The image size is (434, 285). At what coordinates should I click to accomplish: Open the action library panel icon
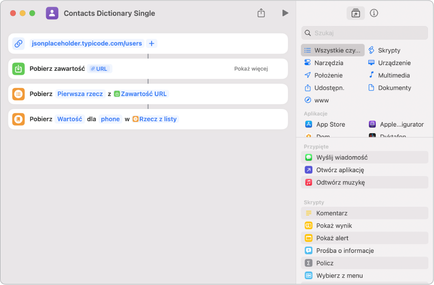coord(356,14)
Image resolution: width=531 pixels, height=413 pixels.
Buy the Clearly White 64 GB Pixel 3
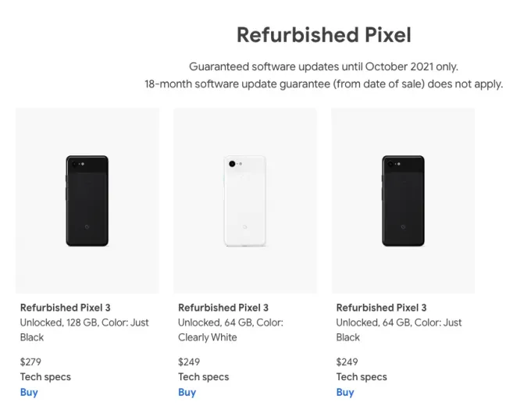(187, 393)
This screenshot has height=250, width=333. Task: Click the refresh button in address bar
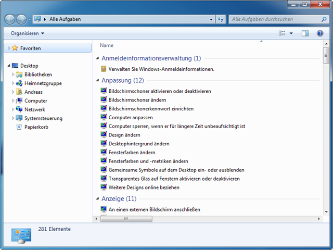tap(220, 19)

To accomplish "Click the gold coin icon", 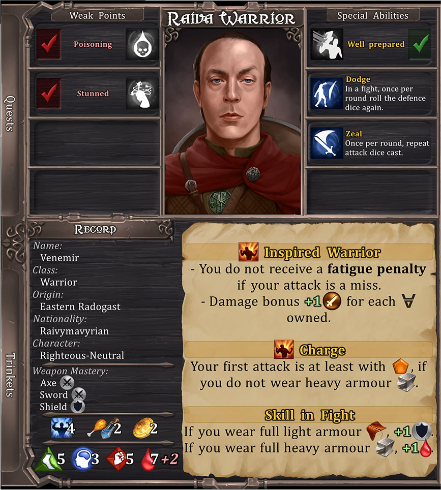I will click(142, 428).
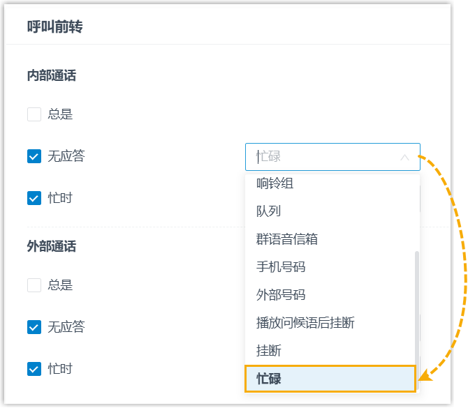Uncheck the 无应答 checkbox under 外部通话
This screenshot has height=408, width=468.
tap(34, 327)
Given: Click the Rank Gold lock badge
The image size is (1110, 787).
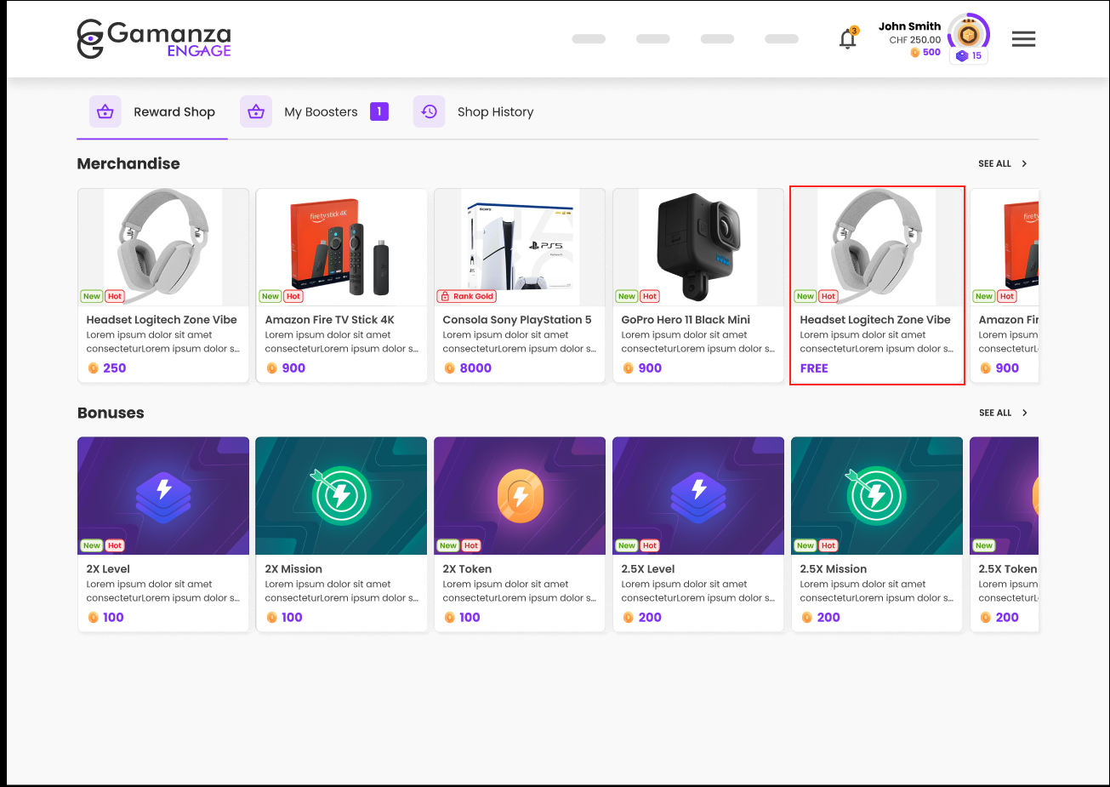Looking at the screenshot, I should [x=466, y=296].

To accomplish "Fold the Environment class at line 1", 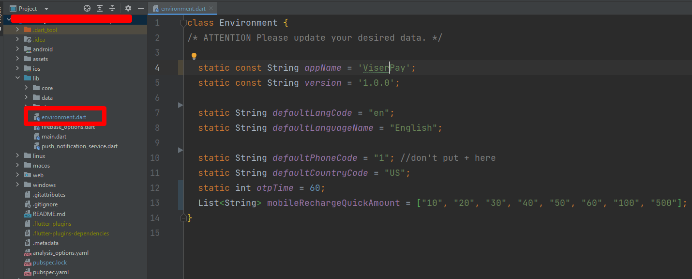I will [183, 23].
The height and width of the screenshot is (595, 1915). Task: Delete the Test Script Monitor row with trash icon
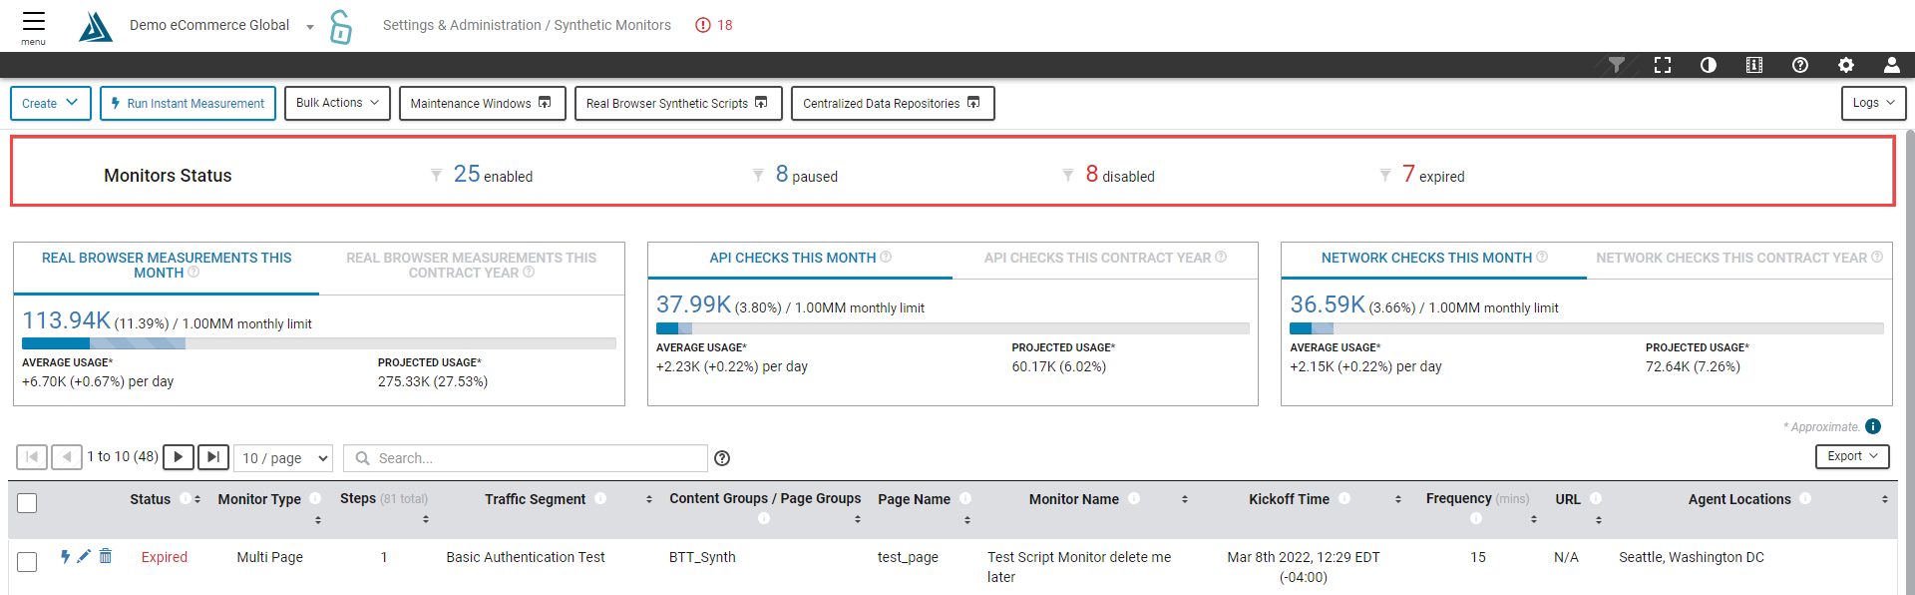(106, 556)
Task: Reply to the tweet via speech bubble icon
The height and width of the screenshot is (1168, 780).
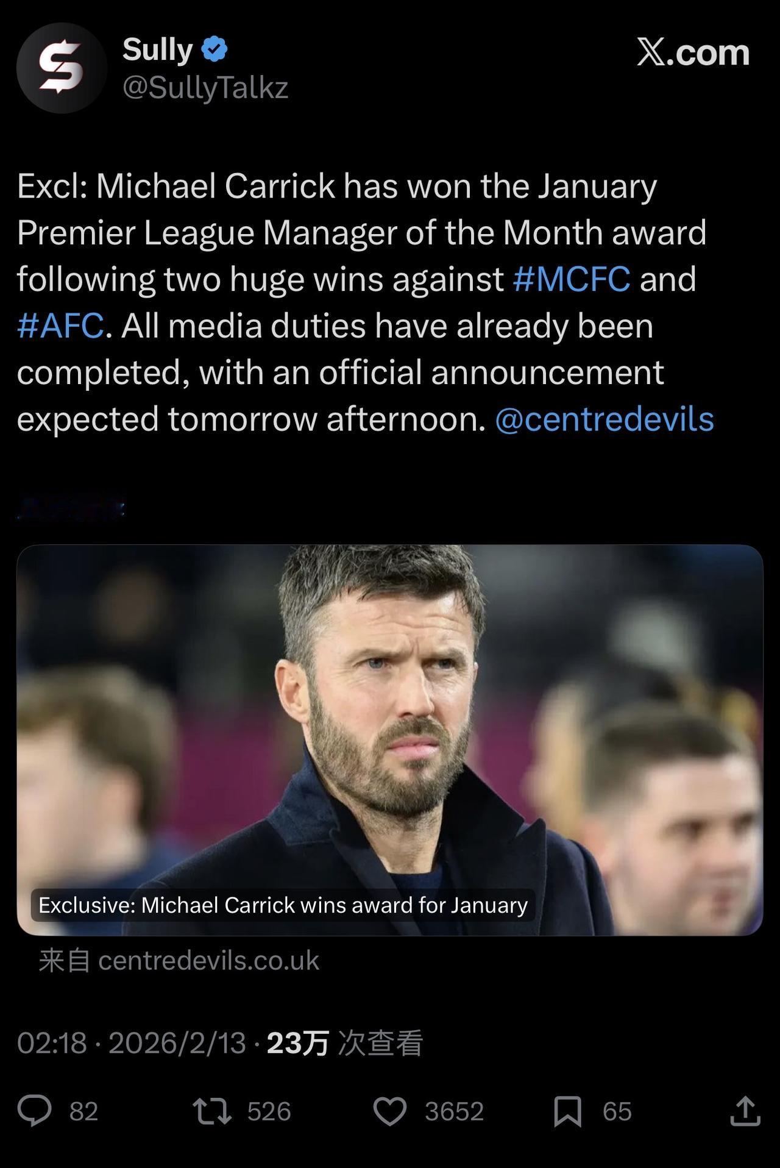Action: point(34,1111)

☆ ☆ ☆ ☆ ☆ ☆ ☆

Reproduce, word for word, the lines from the one containing "Task: Reply to" to the end of the material, both ends included. No picture is copied.

Task: Reply to the tweet via speech bubble icon
The height and width of the screenshot is (1168, 780).
Action: point(34,1111)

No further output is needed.